• _What you are asked to do_
Using the records below, write out again exactly the lines that begin at the line containing "The width and height of the screenshot is (1204, 991)." and end at the line containing "Click the minus button below the plus", and no other lines.
┌─ Provided data
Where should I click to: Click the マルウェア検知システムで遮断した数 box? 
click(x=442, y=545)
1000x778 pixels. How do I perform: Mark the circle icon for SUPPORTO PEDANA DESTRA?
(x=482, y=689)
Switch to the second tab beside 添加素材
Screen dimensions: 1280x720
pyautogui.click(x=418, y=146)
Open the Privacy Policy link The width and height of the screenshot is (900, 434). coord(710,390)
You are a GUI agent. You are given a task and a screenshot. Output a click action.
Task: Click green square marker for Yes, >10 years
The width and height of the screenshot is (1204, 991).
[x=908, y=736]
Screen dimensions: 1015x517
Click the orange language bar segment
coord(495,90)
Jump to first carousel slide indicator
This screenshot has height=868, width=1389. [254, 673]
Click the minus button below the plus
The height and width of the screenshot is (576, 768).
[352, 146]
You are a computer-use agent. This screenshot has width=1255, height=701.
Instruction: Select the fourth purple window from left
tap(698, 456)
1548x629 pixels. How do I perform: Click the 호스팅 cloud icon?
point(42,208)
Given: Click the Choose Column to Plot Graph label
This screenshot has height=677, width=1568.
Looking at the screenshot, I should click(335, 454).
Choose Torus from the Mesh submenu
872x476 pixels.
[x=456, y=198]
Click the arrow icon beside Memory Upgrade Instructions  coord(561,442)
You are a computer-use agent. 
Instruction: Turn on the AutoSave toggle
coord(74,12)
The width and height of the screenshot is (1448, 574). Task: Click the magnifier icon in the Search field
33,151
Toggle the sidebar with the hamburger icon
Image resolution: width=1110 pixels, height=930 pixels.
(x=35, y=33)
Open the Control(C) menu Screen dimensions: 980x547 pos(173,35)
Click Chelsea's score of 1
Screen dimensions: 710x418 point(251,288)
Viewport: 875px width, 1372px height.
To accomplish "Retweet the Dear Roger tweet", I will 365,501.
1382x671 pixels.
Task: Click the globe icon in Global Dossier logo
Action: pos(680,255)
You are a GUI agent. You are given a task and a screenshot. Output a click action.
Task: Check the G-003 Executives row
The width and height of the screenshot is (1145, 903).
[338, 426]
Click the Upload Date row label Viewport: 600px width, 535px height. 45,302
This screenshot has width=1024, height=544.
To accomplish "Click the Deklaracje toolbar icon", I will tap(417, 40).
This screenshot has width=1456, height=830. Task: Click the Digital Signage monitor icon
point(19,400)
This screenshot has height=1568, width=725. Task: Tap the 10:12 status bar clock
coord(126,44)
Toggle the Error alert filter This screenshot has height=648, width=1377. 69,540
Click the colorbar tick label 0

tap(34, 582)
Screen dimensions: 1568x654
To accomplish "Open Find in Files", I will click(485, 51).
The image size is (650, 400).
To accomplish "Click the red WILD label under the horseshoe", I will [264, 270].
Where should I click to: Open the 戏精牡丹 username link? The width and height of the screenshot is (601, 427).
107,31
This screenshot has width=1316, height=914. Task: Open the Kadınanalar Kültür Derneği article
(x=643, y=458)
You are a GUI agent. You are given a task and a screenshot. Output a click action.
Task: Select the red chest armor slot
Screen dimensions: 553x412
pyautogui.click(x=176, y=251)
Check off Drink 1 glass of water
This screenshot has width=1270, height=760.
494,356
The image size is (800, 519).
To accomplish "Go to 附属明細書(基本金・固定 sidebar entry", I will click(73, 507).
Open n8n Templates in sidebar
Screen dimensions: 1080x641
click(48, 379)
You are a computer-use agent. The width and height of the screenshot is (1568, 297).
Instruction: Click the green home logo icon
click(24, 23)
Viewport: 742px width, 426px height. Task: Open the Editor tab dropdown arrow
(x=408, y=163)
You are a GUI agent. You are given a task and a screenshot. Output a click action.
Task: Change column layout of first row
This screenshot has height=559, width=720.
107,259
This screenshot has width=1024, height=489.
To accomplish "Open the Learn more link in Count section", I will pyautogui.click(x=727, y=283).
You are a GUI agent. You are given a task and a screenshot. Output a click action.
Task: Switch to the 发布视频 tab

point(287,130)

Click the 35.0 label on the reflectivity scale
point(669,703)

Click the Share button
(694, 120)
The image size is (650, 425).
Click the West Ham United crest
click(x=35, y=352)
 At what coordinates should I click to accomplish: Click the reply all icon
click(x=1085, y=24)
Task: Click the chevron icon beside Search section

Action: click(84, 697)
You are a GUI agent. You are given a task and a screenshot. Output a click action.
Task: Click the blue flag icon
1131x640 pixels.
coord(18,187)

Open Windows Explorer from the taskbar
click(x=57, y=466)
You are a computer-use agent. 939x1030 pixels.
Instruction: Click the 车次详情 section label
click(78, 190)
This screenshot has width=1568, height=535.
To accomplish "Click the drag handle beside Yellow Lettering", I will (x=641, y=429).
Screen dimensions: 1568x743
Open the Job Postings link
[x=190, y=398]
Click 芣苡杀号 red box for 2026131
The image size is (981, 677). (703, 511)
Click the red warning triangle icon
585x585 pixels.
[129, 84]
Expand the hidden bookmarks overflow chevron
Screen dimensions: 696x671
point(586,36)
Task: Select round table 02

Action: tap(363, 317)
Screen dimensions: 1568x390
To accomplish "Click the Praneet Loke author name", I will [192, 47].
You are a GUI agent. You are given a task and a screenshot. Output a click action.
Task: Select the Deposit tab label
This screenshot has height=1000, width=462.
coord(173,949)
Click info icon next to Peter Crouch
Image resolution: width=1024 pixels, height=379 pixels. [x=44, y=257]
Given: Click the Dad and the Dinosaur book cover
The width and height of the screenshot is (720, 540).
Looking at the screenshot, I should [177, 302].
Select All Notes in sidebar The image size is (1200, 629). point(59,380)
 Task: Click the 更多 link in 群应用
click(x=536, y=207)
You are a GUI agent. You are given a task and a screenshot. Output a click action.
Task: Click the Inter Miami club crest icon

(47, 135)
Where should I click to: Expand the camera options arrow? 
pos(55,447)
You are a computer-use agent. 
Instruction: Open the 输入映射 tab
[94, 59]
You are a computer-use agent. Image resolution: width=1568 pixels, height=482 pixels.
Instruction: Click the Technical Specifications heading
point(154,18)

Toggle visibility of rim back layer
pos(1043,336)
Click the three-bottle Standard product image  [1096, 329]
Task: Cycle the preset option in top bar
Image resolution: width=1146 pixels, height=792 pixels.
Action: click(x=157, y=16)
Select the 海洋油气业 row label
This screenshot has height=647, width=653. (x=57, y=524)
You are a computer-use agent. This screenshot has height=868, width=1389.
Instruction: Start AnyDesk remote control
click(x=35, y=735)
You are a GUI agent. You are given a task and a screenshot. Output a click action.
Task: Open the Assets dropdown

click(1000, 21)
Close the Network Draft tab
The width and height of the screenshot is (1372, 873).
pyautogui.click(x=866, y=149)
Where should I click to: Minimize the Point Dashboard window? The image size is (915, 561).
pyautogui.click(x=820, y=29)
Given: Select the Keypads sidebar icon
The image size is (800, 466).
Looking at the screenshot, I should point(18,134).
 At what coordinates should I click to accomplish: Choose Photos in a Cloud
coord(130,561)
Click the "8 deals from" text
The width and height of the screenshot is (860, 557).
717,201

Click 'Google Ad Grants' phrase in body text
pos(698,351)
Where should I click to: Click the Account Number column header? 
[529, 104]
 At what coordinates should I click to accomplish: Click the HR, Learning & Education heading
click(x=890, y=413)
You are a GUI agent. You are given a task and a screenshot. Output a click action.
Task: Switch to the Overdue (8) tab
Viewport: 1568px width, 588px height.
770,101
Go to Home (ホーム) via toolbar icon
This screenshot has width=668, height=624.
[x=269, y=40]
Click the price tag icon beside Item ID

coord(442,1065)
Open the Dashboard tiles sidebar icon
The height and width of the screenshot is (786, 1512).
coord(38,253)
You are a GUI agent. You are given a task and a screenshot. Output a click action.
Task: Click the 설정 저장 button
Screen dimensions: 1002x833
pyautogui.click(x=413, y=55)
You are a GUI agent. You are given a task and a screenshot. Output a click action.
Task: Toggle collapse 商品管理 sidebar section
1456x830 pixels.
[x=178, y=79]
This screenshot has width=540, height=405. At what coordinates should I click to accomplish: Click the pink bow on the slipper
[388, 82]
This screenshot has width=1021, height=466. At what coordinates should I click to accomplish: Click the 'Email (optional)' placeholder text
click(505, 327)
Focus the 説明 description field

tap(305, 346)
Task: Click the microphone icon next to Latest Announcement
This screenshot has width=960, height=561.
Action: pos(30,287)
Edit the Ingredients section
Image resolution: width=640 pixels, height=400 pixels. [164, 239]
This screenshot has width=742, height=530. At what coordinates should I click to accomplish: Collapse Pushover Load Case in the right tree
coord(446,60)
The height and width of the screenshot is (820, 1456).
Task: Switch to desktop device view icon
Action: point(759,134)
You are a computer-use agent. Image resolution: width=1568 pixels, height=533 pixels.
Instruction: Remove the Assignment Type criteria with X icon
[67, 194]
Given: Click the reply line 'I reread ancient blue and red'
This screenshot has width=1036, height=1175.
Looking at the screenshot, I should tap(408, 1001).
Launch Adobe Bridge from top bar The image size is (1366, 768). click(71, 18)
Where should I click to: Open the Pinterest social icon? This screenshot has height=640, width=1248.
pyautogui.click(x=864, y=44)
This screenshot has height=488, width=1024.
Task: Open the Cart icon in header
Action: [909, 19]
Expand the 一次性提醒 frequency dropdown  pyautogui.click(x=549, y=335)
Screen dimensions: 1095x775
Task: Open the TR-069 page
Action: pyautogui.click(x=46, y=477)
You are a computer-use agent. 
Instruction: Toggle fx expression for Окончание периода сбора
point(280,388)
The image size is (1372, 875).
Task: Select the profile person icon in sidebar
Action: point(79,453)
└─
• _Written solution_
The width and height of the screenshot is (1204, 991).
[x=908, y=736]
Screen dimensions: 1015x517
Click the orange language bar segment
coord(495,90)
Jump to first carousel slide indicator
This screenshot has height=868, width=1389. [254, 673]
Click the minus button below the plus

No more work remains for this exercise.